2016 Fiscal Year Research-status Report
寒冷積雪環境下における、樹木の地上部-地下部間の物質の伝達
Project/Area Number |
16K14934
|
Research Institution | Hokkaido University |
Principal Investigator |
高木 健太郎 北海道大学, 北方生物圏フィールド科学センター, 准教授 (20322844)
|
Co-Investigator(Kenkyū-buntansha) |
小林 真 北海道大学, 北方生物圏フィールド科学センター, 助教 (60719798)
|
Project Period (FY) |
2016-04-01 – 2019-03-31
|
Keywords | 二酸化炭素 / 森林土壌 / 針広混交林 / トドマツ / アカエゾマツ / ダケカンバ / 積雪 / 厳冬期 |
Outline of Annual Research Achievements |
積雪に覆われて温度・水分環境が一定である厳冬期の森林土壌中で,地上の気温の変動に反応して二酸化炭素濃度が変動する現象を先行研究において観測した。この原因として,土中の根か微生物が積雪上の環境に反応して活性を変化させている可能性が考えられるが,厳冬期積雪環境下でこのような情報・物質伝達経路は知られていない。そこで本研究では,この変動メカニズムを明らかにすることを目的として,土壌中二酸化炭素濃度を多地点連続観測するシステムを開発し,針広混交林を構成する主要樹種3種(トドマツ,アカエゾマツ,シラカンバ)を対象として,各樹種2個体,それぞれの個体の幹からの水平距離0.5mおよび2mの2か所において,土壌5㎝深における二酸化炭素濃度と地温,土壌水分の2時間毎の連続観測を11月~3月にかけて行った。 十分雪が積もった1~3月にかけて,地温は1.2~3.5℃の範囲で積雪期の経過とともに緩やかに減少し,日変化は見られなかった。
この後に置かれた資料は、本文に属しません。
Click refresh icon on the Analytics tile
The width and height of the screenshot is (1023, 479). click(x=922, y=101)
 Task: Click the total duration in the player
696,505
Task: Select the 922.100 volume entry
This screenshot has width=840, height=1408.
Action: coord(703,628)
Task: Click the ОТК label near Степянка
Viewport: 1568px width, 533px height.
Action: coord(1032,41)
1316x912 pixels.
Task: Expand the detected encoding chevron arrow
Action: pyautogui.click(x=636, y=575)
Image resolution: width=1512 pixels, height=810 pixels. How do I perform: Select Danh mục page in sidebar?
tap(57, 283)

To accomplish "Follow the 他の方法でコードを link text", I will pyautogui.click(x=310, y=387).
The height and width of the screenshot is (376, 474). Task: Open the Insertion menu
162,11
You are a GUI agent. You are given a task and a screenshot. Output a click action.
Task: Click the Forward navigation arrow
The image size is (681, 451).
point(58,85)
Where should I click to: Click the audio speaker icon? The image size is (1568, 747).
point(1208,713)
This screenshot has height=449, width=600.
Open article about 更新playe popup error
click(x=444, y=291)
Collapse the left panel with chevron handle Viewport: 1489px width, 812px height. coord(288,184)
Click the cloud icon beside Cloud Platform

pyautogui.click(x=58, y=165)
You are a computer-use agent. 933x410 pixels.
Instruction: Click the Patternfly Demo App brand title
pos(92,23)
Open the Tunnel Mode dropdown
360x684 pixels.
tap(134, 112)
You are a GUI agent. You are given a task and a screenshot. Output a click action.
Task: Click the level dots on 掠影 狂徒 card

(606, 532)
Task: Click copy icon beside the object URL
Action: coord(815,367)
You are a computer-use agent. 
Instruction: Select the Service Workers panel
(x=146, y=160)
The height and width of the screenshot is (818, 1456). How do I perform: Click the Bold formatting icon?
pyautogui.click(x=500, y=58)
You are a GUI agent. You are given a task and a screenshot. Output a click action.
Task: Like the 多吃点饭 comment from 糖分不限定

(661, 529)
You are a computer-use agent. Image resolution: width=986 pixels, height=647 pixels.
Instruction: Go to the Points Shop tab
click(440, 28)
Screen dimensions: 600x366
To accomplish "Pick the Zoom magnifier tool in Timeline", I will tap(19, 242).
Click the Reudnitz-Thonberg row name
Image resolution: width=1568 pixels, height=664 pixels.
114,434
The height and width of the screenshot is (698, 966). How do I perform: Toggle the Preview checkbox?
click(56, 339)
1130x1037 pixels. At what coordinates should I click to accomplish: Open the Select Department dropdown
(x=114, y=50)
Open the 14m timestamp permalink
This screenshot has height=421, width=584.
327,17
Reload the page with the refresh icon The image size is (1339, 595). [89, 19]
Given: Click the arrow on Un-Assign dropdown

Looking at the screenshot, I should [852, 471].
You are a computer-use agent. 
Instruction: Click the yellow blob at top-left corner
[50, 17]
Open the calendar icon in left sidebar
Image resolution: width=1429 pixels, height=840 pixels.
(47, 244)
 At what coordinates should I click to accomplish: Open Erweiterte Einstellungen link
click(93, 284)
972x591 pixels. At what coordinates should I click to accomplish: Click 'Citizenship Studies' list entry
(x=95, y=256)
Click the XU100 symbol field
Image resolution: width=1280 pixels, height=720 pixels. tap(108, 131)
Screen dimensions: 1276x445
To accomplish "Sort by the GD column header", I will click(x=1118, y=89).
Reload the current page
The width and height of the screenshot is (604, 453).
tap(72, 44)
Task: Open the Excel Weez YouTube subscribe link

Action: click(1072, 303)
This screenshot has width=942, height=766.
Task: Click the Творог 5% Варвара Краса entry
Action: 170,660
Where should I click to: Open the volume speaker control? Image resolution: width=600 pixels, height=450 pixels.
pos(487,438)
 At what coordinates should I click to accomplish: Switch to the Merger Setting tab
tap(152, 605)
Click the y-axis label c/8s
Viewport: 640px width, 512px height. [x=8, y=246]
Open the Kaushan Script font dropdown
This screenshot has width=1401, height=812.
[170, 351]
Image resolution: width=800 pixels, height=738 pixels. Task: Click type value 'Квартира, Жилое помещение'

土壌水分は30~45%の範囲で地点間で差があり,降雨直後には上昇する傾向が認められたが,日変化はほとんどなく,ほぼ一定であった。土壌中の二酸化炭素濃度は,この期間12箇所の平均値で1898±720ppmであり,地点間で濃度や変動パターンに大きな違いがみられた。厳冬期においても着葉している常緑樹のトドマツとアカエゾマツでは,土壌中の二酸化炭素濃度に明瞭な日変動は見られず,積雪深の増加に伴い,緩やかに濃度が増加した。落葉樹であるシラカンバのみ,気温が上昇すると土壌中二酸化炭素濃度が上昇し,気温が低下すると濃度が減少する変動が確認できた。
|
Current Status of Research Progress |
Current Status of Research Progress
2: Research has progressed on the whole more than it was originally planned.
Reason
研究初年度は,1)多地点土壌中二酸化炭素濃度を観測するシステムを開発すること,2)先行研究で発見した厳冬期積雪下における土壌中二酸化炭素濃度の変動を確認すること,3)およびその観測条件を明らかにすることを目標としていた。12地点の土壌中二酸化炭素濃度を連続計測できるシステムを開発し,シラカンバにおいてのみ気温変動に応じて,積雪下土壌中の二酸化炭素濃度が変動していることを明らかにすることができたため,当初の目標は達成できたと考える。
|
Strategy for Future Research Activity |
積雪期においても着葉している常緑樹において土壌中の二酸化炭素濃度が変動すると予想していたが,落葉樹のシラカンバにおいてのみ,この現象が確認された。この理由として,シラカンバが地上部から地下部に情報や物質を伝達する機能を有している可能性に加え,シラカンバ林林床で高密度に生育しているササが影響を与えている可能性が考えられた。そこで本年度はシラカンバとササの影響を分離できる実験区を設置する。具体的には,シラカンバ林において,林床のササを除去する個体を6本,ササを除去しない個体を4本設定し,計10個体の直下の土壌二酸化炭素濃度・地温・土壌水分含水率の連続観測を積雪期に行う。ササ除去区で濃度が変動しなくなる場合は,積雪下のササが気温に敏感に反応していると考えることができる。ササ除去区においても二酸化炭素濃度が変動する場合は,6個体中3個体のシラカンバについて積雪面で伐採し,伐採による土壌二酸化炭素濃度変動への影響を明らかにすることにより,影響を与えている部位やメカニズムの検討を行う。